1 of 65

Linux on RISC-V

Drew Fustini <dfustini@baylibre.com>

ELC-E Dublin 2022

2 of 65

$ whoami

3 of 65

RISC-V: a Free and Open ISA

  • Started by a computer architecture research group at University of California Berkeley in 2010 led by Krste Asanovic
  • V as in the roman numeral five, because it is the 5th RISC instruction set to come out of UC Berkeley
  • Free and Open because the specifications are published under an open source license: Creative Commons Attribution 4.0 International
    • Volume 1, Unprivileged Spec v. 20191213 [PDF]
    • Volume 2, Privileged Spec v. 20211203 [PDF]

4 of 65

What is different about RISC-V?

  • Simple clean-slate design
    • Avoids any dependencies on microarchitecture style (in-order, out-of-order, etc)
  • Modular design
    • Suitable for everything from microcontrollers to supercomputers
  • Stable base
    • Base integer ISAs and standard extensions are frozen
    • Additions via optional extensions, not new versions

(source: Instruction Sets Want to be Free, Krste Asanovic)

5 of 65

RISC-V base integer ISAs

  • RV32I: 32-bit
    • less than 50 instructions needed!
  • RV64I: 64-bit
    • Most important for Linux
  • RV128I: 128-bit
    • Future-proof address space

(source: RISC-V Summit 2019: State of the Union, Krste Asanovic)

6 of 65

RISC-V base integer registers

  • XLEN defines the register width
    • XLEN=32 for RV32I
    • XLEN=64 for RV64I
  • 32 registers named x0 to x31
  • Dedicated PC register
  • Base ISA talk by Andrew Waterman explains the instruction encoding scheme

7 of 65

RISC-V ABI

  • x1 to x31 are all equally general-use registers as far as the processor is concerned
  • RISC-V psABI defines standard functions for these registers [PDF]
    • s0 to s11 are preserved across function calls
    • argument registers a0 to a7 and the temporary registers t0 to t6 are not

8 of 65

RISC-V Standard Extensions

  • M: integer multiply/divide
  • A: atomic memory operations
  • F, D, Q: floating point, double-precision, quad-precision
  • G: “general purpose” ISA, equivalent to IMAFD
  • C: compressed instructions conserve memory and cache
  • Most Linux distributions target RV64GC

(source: RISC-V Summit 2019: State of the Union, Krste Asanovic)

9 of 65

Ratified in 2021

10 of 65

  • RISC-V is a highly modular and extensible architecture
    • Flexibility to pick and choose what is right for your processor design, but that flexibility creates a large number of possible combinations
  • RISC-V Profiles specify a much smaller set of ISA choices that represent the most common use-cases
    • RVM for microcontrollers intended to run bare-metal code or an RTOS
    • RVA for application processors designed to run full operating system like Linux
  • RISC-V Summit talk by Greg Favor [slides]

11 of 65

Learn more about RISC-V

  • Get up-to-speed quick with the RISC-V Reader

12 of 65

RISC-V International

13 of 65

  • Bi-weekly virtual meetup for the community to interact in real-time
    • Primary focus on RISC-V support in open source software and RISC-V dev boards
    • Call for participation is open!
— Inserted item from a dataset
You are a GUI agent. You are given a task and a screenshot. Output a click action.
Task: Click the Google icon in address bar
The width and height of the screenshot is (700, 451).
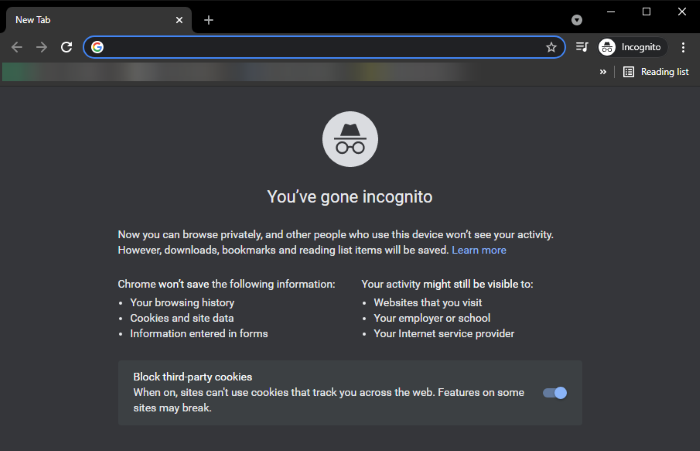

No prepared talk or slides required!
  • Schedule

14 of 65

“Is RISC-V an Open Source processor?”

  • RISC-V is a set of specifications under an open source license
  • RISC-V implementations can be open source or proprietary
  • Open specifications make open source implementations possible
  • An open ISA makes it possible to design an open source processor

15 of 65

RISC-V open source cores

  • Academia
    • Rocket and BOOM from Berkeley, PULP family of cores from ETH Zurich
  • Industry

16 of 65

RISC-V software ecosystem

  • RISC-V already has a well supported software ecosystem
  • Operating systems: Linux, BSDs, FreeRTOS, Zephyr
  • Toolchains & libraries: gcc, glibc, gdb, binutils, clang/llvm, newlib
  • Languages and Runtimes: V8, Node.js, Rust, Go, OpenJDK, Python

17 of 65

  • Three privilege modes
    • User (U-mode): application
    • Supervisor (S-mode): OS kernel
    • Machine (M-mode): firmware
  • Environment Call (ECALL) instruction
    • Transfer control to a higher privileged mode
    • Userspace program (u-mode) uses ECALL to make system call into OS kernel (s-mode)

18 of 65

Control and Status Registers (CSRs)

  • CSR have their own dedicated instructions to read and write
  • CSR are specific to a mode (e.g. m-mode and s-mode)
  • Machine Status (mstatus) is an important CSR

19 of 65

RISC-V Virtual Memory

  • satp CSR (Supervisor Address Translation and Protection) controls supervisor-mode address translation and protection
  • Sv32: 3 level page table
  • Sv39: 3 level page table
  • Sv48: 4 level page table
  • Sv57: 5 level page table

20 of 65

RISC-V Trap Handling

  • Exceptions occur synchronously
  • Interrupts occur asynchronously
  • <x>cause CSR indicates which interrupt or exception occurred
    • mcause for m-mode / scause for s-mode
  • Corresponding bit is set in <x>E/IP CSR

(source: RISC-V Privileged Architecture [PDF], Allen Baum)

21 of 65

What is a Hart?

  • Hart is a hardware thread
  • Each RISC-V core contains an independent instruction fetch unit
  • A RISC-V core with multi-threading (SMT) would contain multiple harts
  • Each hart is a processor from the perspective of Linux
    • Imagine a RISC-V laptop which has 2 cores with 2 harts per core
    • Linux would see 4 processors

22 of 65

RISC-V Interrupts

  • Local per-hart interrupts
    • CLINT (Core Local Interruptor)
  • Global interrupts
    • PLIC (Platform Level Interrupt Controller)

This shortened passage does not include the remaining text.